His trust in us grew, and he began to allow us to brush him, to tend to his old sores, and to pick burrs out of his beautiful mane-something he learned to enjoy. We would often do it at the end of the day, and Frederick would fall asleep, bottom lip loosening and becoming jiggly, as we used our fingers to comb and pick through his hair while the sun went down. It was a sweet time for all of us. His mango eating technique was slightly atrocious- he wouldn’t eat the pits, just chew on the mango as juice and bits poured out of his mouth while he made lip-smacking noises. But it clearly brought him joy and made us laugh many an evening when we would go on walks with the dogs.

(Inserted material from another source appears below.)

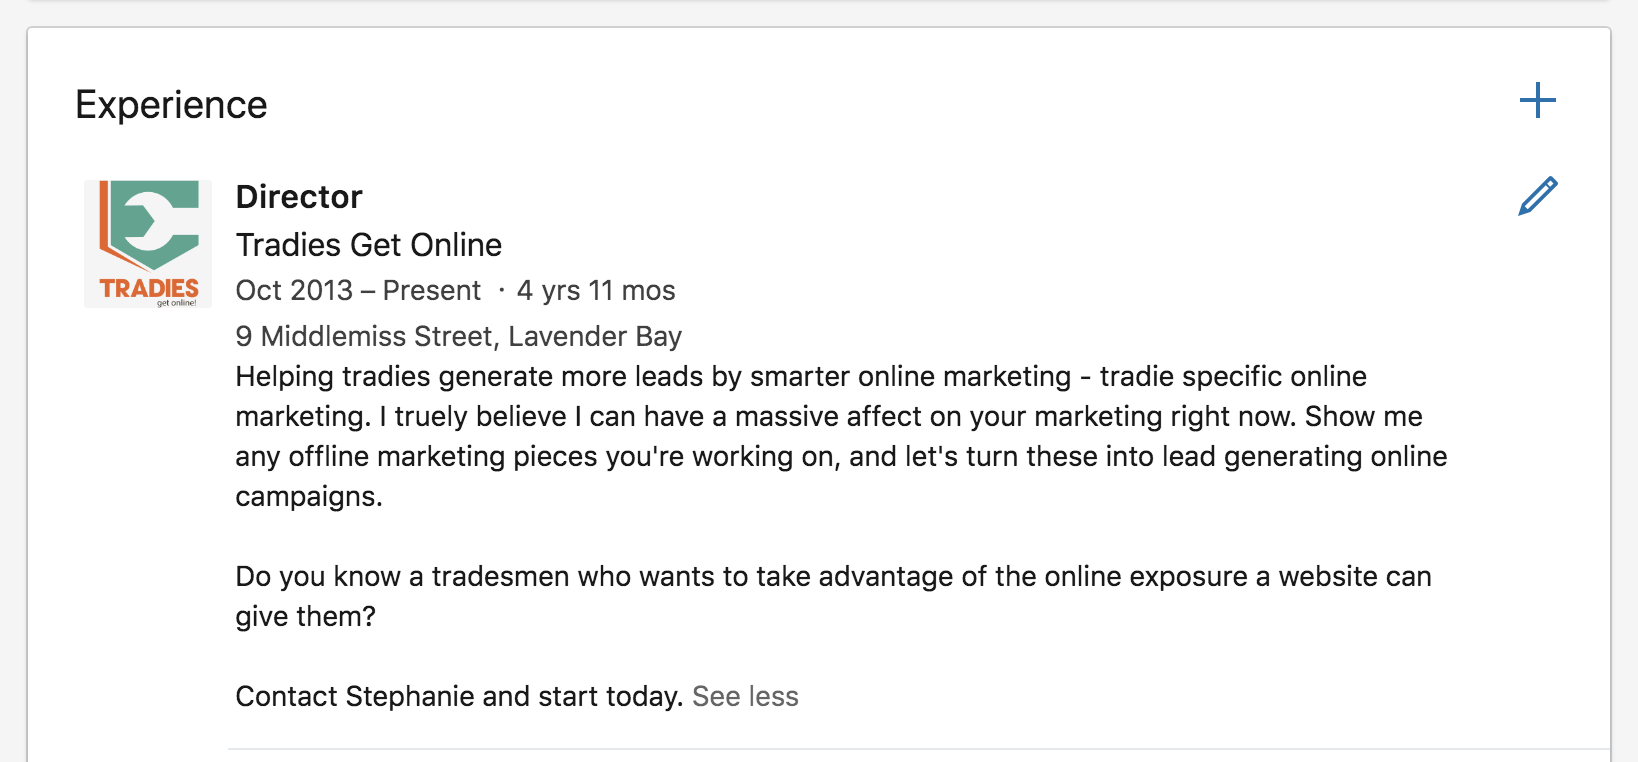The height and width of the screenshot is (762, 1638).
Task: Click the word campaigns ending the paragraph
Action: (309, 497)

Frederick owned the property. He knew it better than the both of us, acted as if he was the mayor, but would still come to the house every morning for sunrises and breakfast with Scott. We often saw him throughout the day, especially once the African barn started being built. Once again, he thought he owned the place. But Frederick was an old man. By his owner’s account, he was at least 25 when we moved onto the property, which would make him 30 now. He was grey and cute, but never lost his independent streak, which was fine with us. It was part of who he was, and we didn’t need to change that. We never attempted to ride him; he clearly showed he didn’t enjoy that part of his life. He just ventured the property, grazing on endless pastures, coming for love, care, and food when he wanted, living the ultimate retirement for a horse.

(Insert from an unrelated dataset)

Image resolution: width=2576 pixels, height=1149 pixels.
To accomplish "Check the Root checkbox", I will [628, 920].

Five years ago, we shyly asked if we could keep ‘the horse’ that was on the property, doubting the old owners would say yes, but we are so glad they did. Frederick was lovely, and trying to help him heal brought both Scott and me serenity to our hectic days and kept our hearts open when we were struggling to find ways to make things work, and at times, felt like emotionally shutting down. Not only was he grounding, but it was hard not to smile when you were with him, and later laugh at the silliness he shared as he began to blossom. Our hope, as is with all of the elephants, is that we can give back just a fraction of what they give to us. We will miss him, but we are not sad for him, we know how lucky we all were to have each other.